Cu2+-Coordinated NLG919: A Drug Delivery Nanoplatform to Activate Antitumor Immunity via Inducing Immunogenic Cell Death and Inhibiting Indoleamine 2,3-Dioxygenase-1

Abstract

Chemotherapeutic drug combination to activate systemic antitumor immunity is appealing to fight metastatic tumors. In this study, copper ion (Cu²⁺) is able to coordinate with NLG919, serving as a nanoplatform (designated as CuN) for drug delivery. Meanwhile, such a metal-coordinated nanomedicine can also activate systemic antitumor immunity through immunogenic cell death (ICD) induction and indoleamine 2,3-dioxygenase-1 (IDO1) inhibition.
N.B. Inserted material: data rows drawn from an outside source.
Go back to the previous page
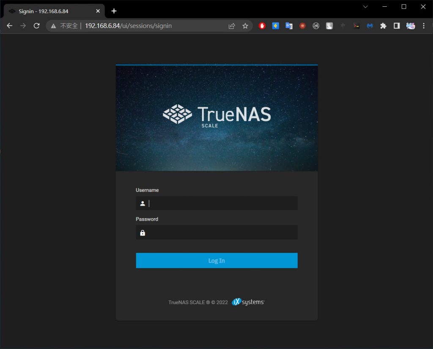 (x=10, y=26)
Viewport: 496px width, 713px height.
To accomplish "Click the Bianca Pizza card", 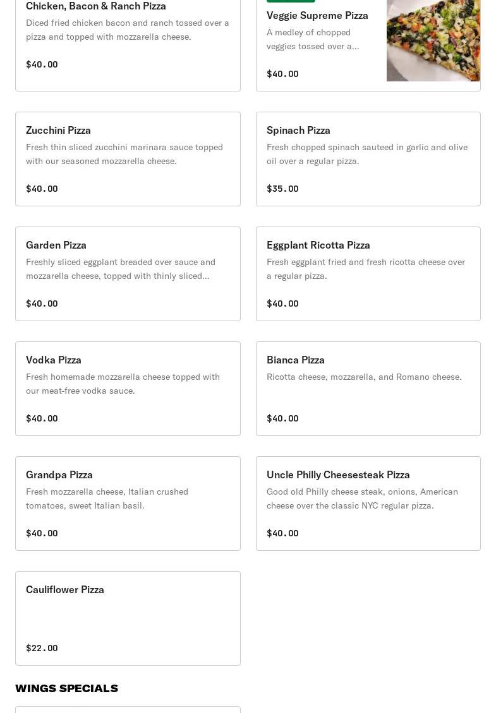I will 368,389.
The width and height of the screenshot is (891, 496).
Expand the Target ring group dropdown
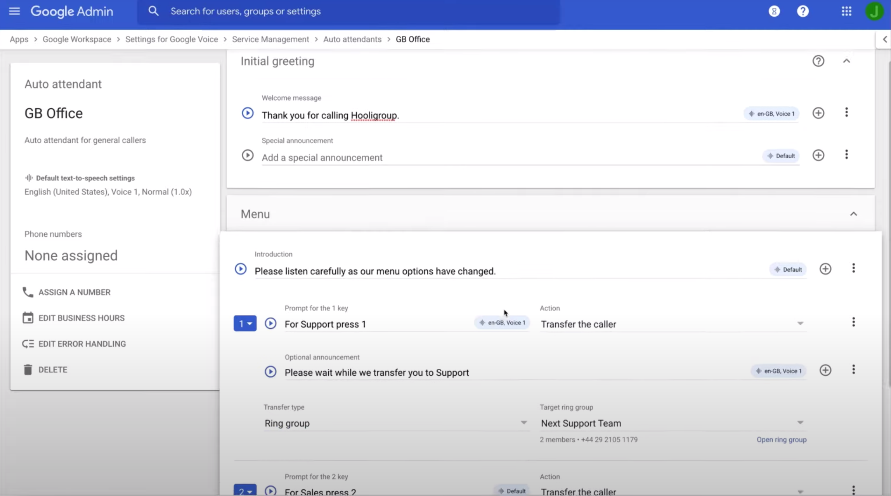pos(800,423)
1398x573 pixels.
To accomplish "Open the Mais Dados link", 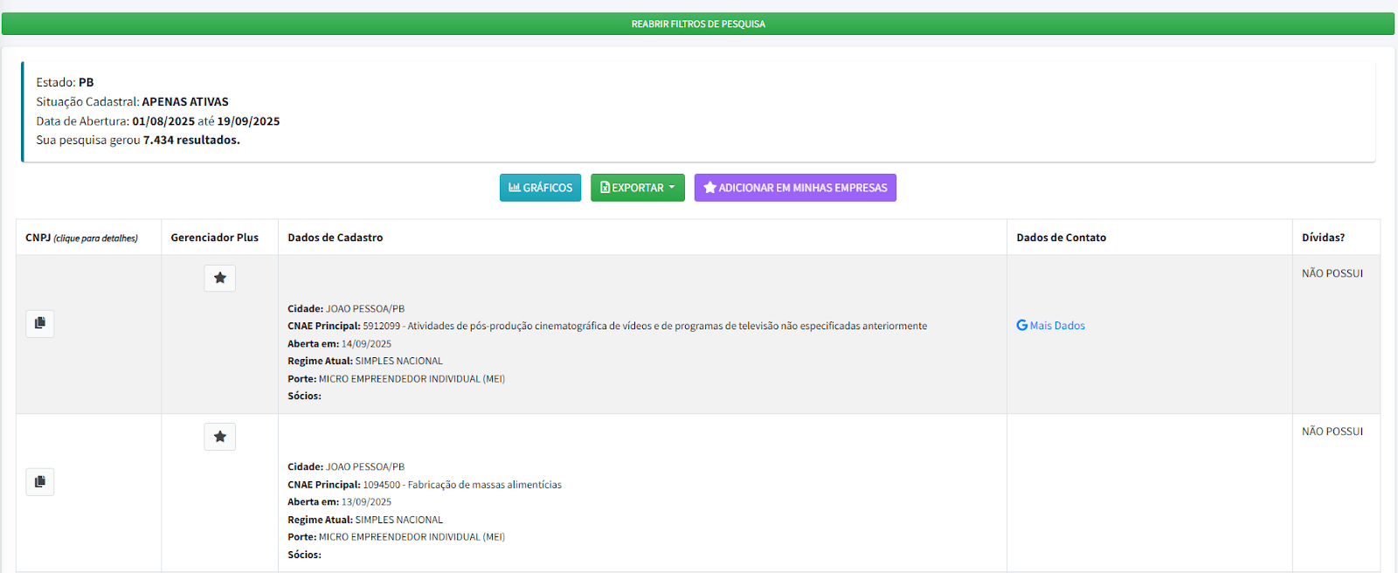I will [x=1057, y=326].
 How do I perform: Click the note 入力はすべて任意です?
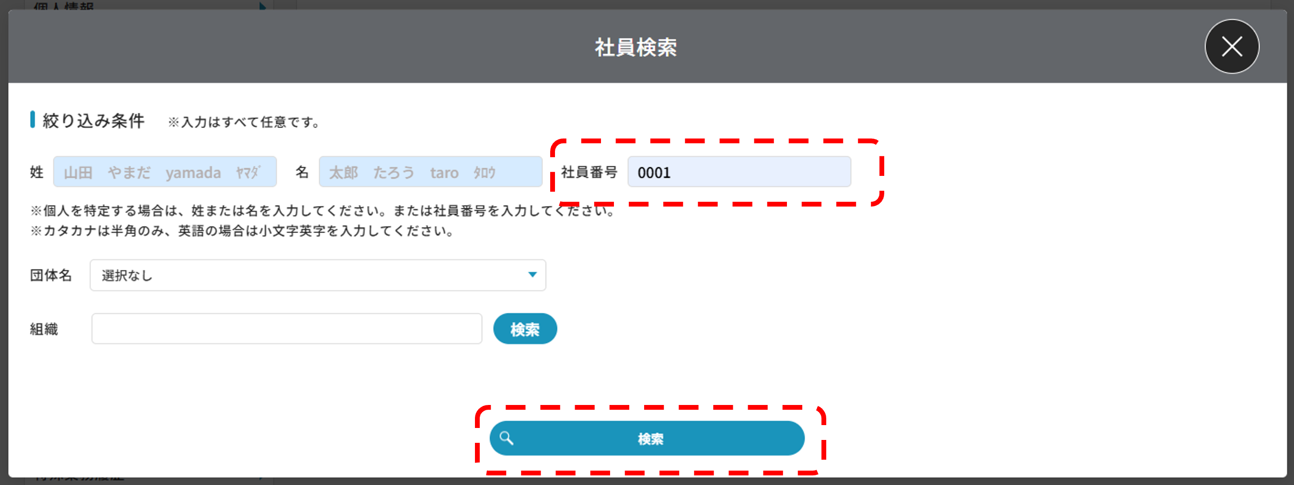pos(245,122)
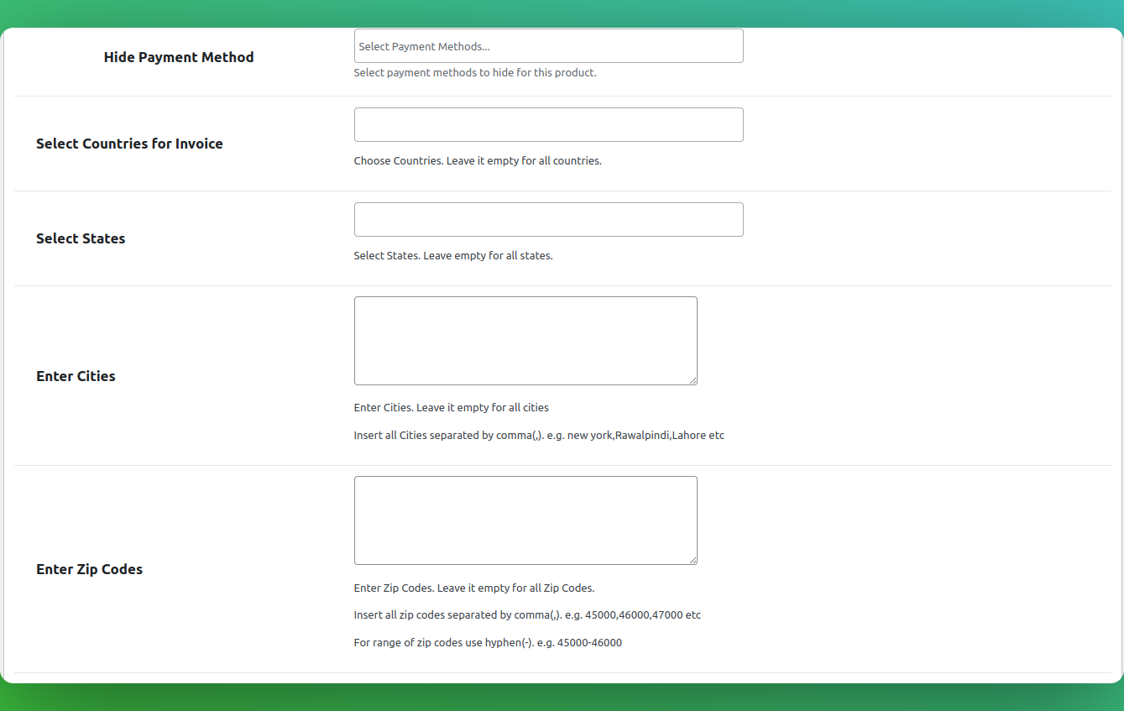Screen dimensions: 1124x711
Task: Focus the Enter Zip Codes text area
Action: click(x=525, y=520)
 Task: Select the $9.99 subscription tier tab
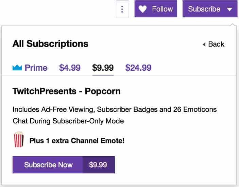tap(103, 68)
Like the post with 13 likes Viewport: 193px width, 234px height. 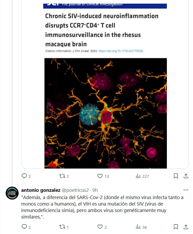100,176
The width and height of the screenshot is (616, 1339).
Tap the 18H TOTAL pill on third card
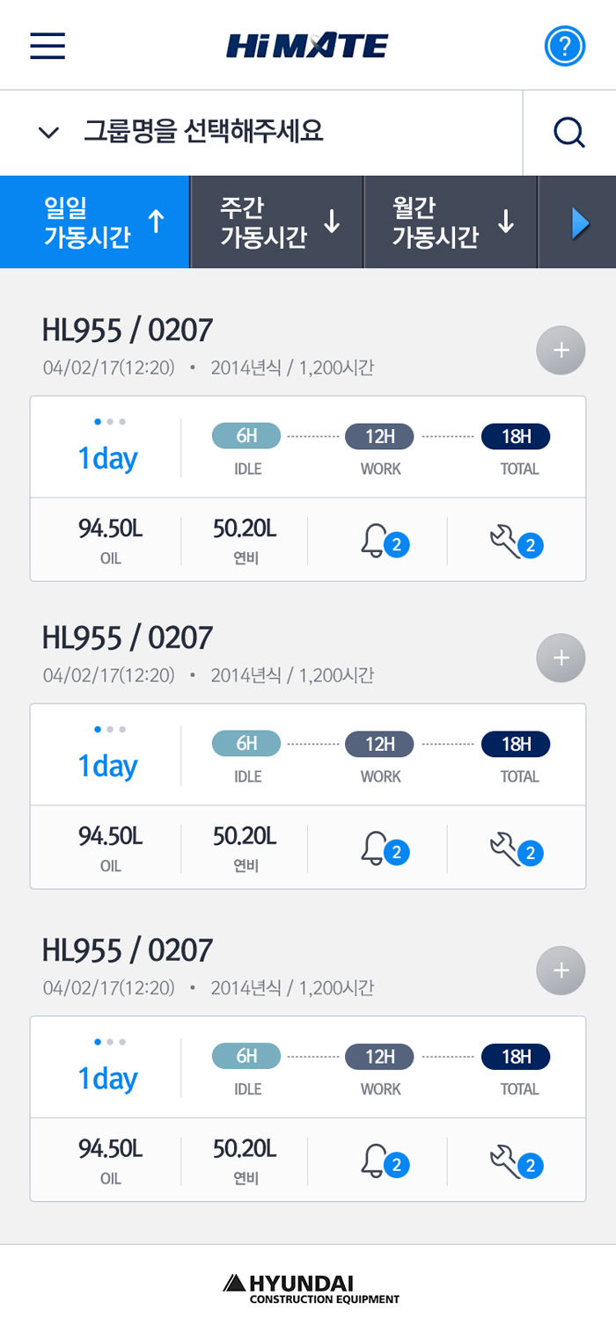[x=516, y=1057]
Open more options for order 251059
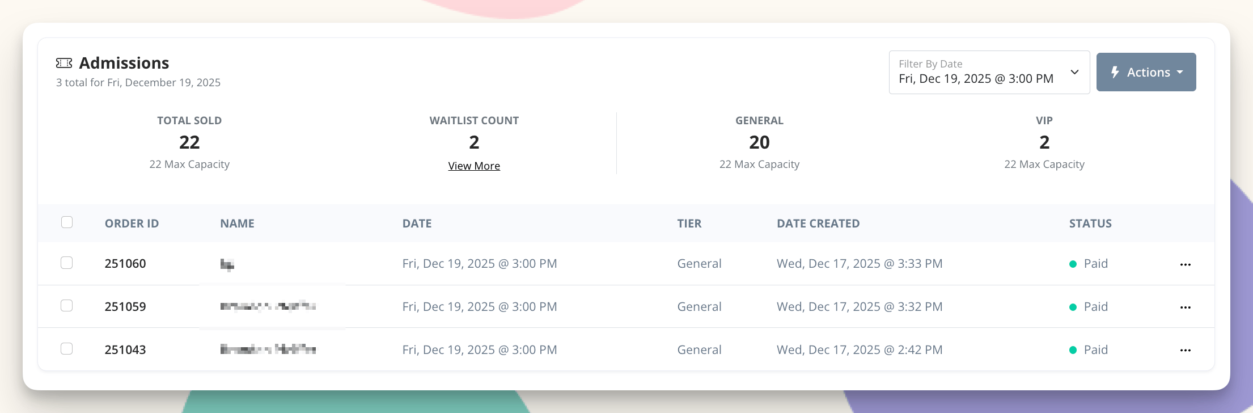This screenshot has height=413, width=1253. tap(1185, 307)
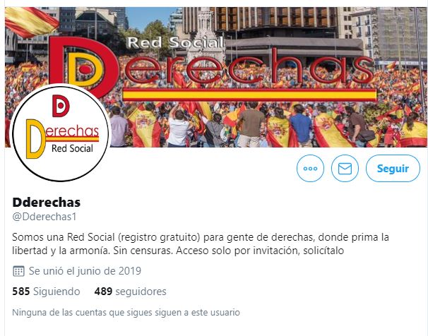Viewport: 428px width, 336px height.
Task: Click the Ninguna de las cuentas notice
Action: 126,312
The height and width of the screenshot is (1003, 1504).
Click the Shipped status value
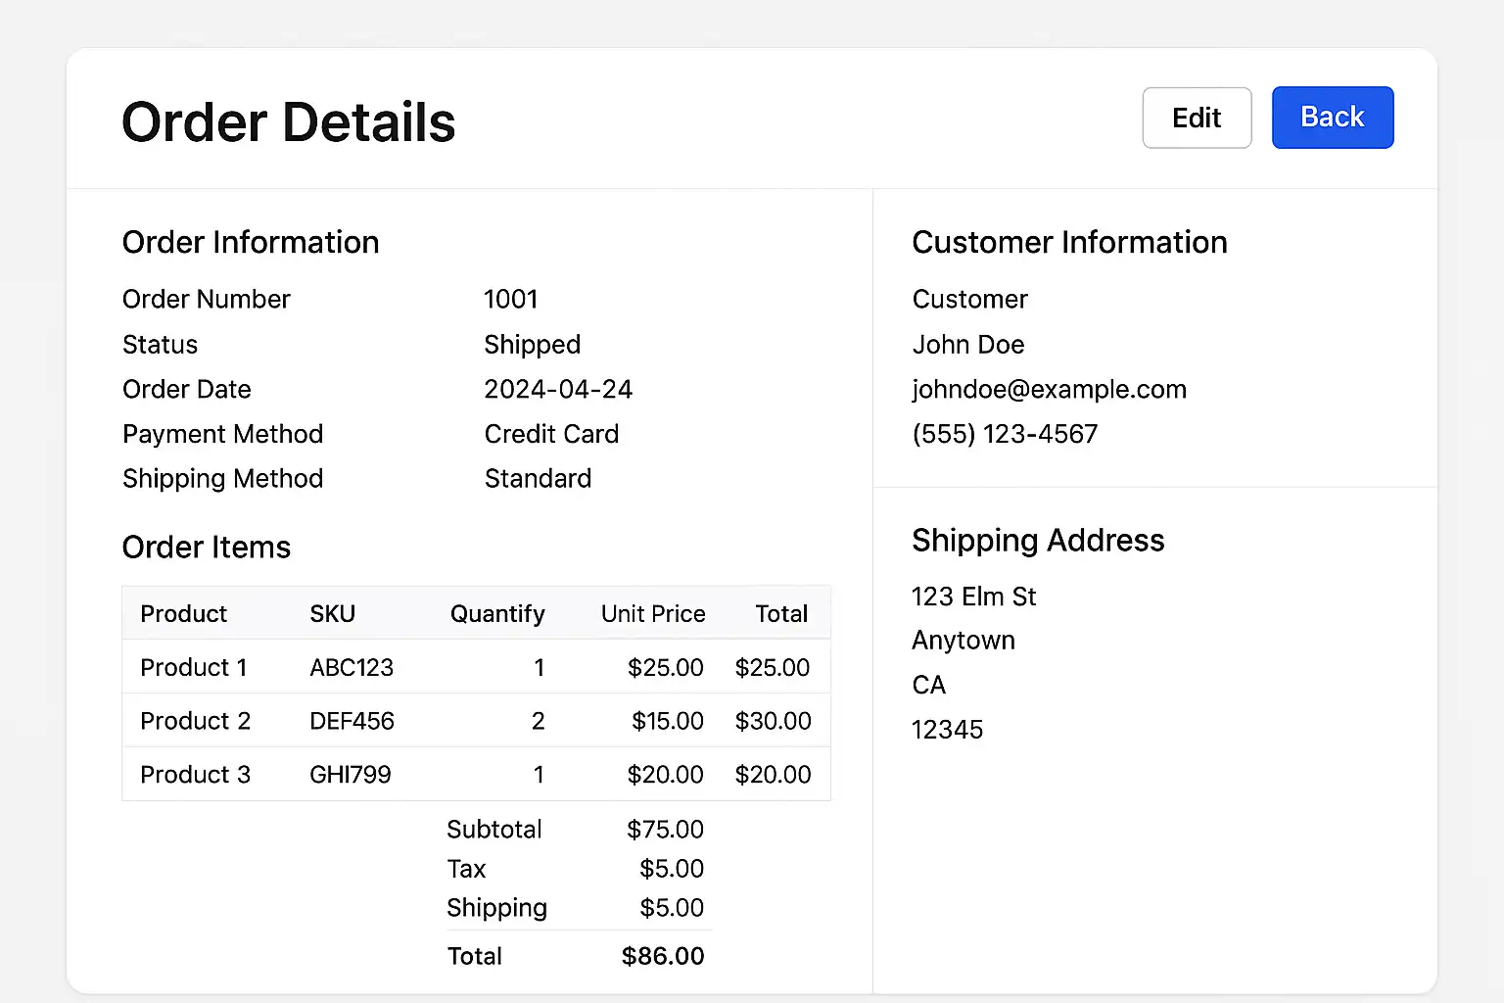coord(533,345)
Some representing antitumor agents, including cinnamic acid, mitoxantrone, docetaxel, β-lapachone, tazemetostat and mocetinostat, can be encapsulated into CuN regardless of their different physicochemical characteristics. Taking β-lapachone for example, the drug-carrying CuN (designated as Lap@CuN) can catalyze the production of excessive reactive oxygen species (ROS) to suppress tumor cell proliferation and trigger a robust ICD to release damage associated molecular patterns (DAMPs). Consequently, Lap@CuN not only inhibits primary tumor growth through chemotherapy but also reactivates the immune cells to exert an abscopal effect. Benefiting from the immune modulatory effect, Lap@CuN reduces the lung metastasis while not causing obvious side effects on mice. This study presents a universal metal-coordinated nanoplatform for the delivery of chemotherapeutic combinations, offering new insights into the design of combination therapies that can potentiate immunotherapeutic responses.